Burnout - when they body says “stop”

For athletes it is normal to be exhausted and tired following training and competition. But it is not normal to stay tired even after several days of rest.


Burnout, or being in a continuous mood of physical exhaustion, feeling down, reduced performance and negative stress, usually comes from a combination of too much training and too little rest. High-level athletes are most vulnerable, but there are several factors that play in for a burnout situations: uniform training routines, high training doses, many competitive hours, poor diet, bad sleep patterns, stress, and bad mood can give rise to burnout.

The good news is that you can stop burnout from development if you tackle the situation early and implement the right measures. Below you can read about common burnout symptoms and what you can do if you suspect you or your athletes being burned out.

What you looking for?

  • You often feel exhausted
  • Your muscles are tired, your body stiff
  • Muscle soreness comes faster than before, and stays longer than before after exercise
  • Athletes who like endurance activities can have difficulty controlling their pulse
  • Performance and motivation often get worse. You simply do not perform as well as before
  • Many athletes also have upper respiratory tract infections, such as colds, more often than before
  • It is also not uncommon with sleep problems, poor appetite, weight disturbances, mood swings and reduced concentration

Are you at risk?

Research reveals that symptoms vary significantly from person to person. If you suspect a person to suffer from burnout, or being overtrained, ask for help.

What should you do?

If you recognize the symptoms above, contact a physician or physiotherapist for help. They will, among other things, monitor what symptoms you have. An analysis of your training and competition loads, diet, medication, and previous history of injuries and illnesses may help to provide a correct diagnosis. Therefore, think through this in advance.
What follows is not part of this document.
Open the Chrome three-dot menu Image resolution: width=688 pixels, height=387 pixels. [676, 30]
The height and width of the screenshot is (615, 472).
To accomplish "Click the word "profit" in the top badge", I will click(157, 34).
It is important to emphasize that treatment will vary from one athlete to another. You have to evaluate and find out what the main problem is, if the treatment is more likely to be successful. Nevertheless, there are general advices:

  • In case of suspicion of a burnout-condition, a period of rest is recommended. Often two weeks. If you do not get well during this time, you should be taken out of activity for an extended period of time.
  • It is further recommended to initiate a collaboration with a sports psychologist to plan the upcoming period. If the condition has existed for a while, it may take anything from weeks to months to get well.

The body in balance

It is of importance to understand the balance between the total training load and the body´s ability to tolerate that load.


The coach plays an important role for an athlete. The interaction between the training load and recovery must be evaluated constantly. It is not always the total load that is the problem, more how to manage load over time and to reach that goal. It is important to keep an overview of the total load the athlete is exposed to. For example, this overview should involve mapping the weekly number of training hours, match minutes, travel days, hours of daily sleep and/or exam periods. Again, the importance of each of these will vary from person to person.

Training diary

It is recommended that the athlete carry a training diary. As a coach or parent, make sure to watch out for "time outs" during periods when the total load is high, the athlete is underperforming, feeling exhausted or is returning from illness and injury. Avoid the training being too monotonous. You as a close person for the athlete play an important role to get the athlete eating and drinking well, and resting enough. Be sharp-eyed of various stressors in their daily lives that can affect the overall load. Talk to and listen to the athlete.